TORONTO, ONTARIO--(Marketwired - Sept. 9, 2015) - Housing starts in the Toronto Census Metropolitan Area (CMA) trended at 43,846 units in August compared to 36,839, in July according to Canada Mortgage and Housing Corporation (CMHC). The trend is a six month moving average of the monthly seasonally adjusted annual rates (SAAR)1 of housing starts.

"Significant increases in apartment starts lifted the trend number to its highest level since early 2013," said Dana Senagama, CMHC Principal Market Analyst for the GTA. "High sales of pre-construction condominium apartment units throughout 2014 continue to convert to starts this year."

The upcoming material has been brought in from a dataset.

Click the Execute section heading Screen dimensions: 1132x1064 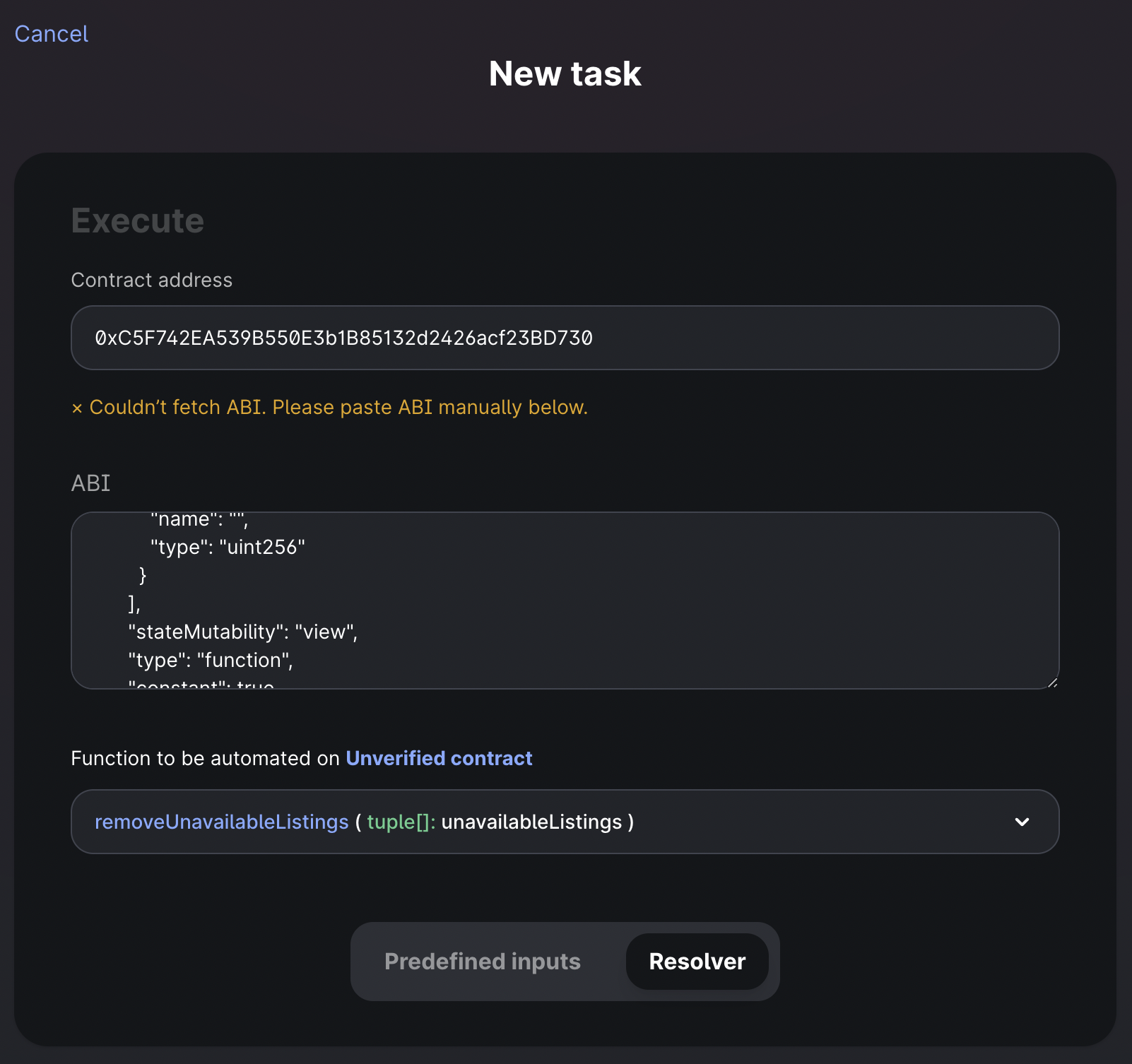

CMHC uses the trend measure as a complement to the monthly SAAR of housing starts to account for considerable swings in monthly estimates and obtain a more complete picture of the state of the housing market. In some situations, analysing only SAAR data can be misleading in some markets, as they are largely driven by the multiples segment of the markets which can be quite variable from one month to the next.

The stand alone monthly SAAR was 65,097 units in August, up from 23,716 units in July. This was largely the result of an increase in apartment starts this month.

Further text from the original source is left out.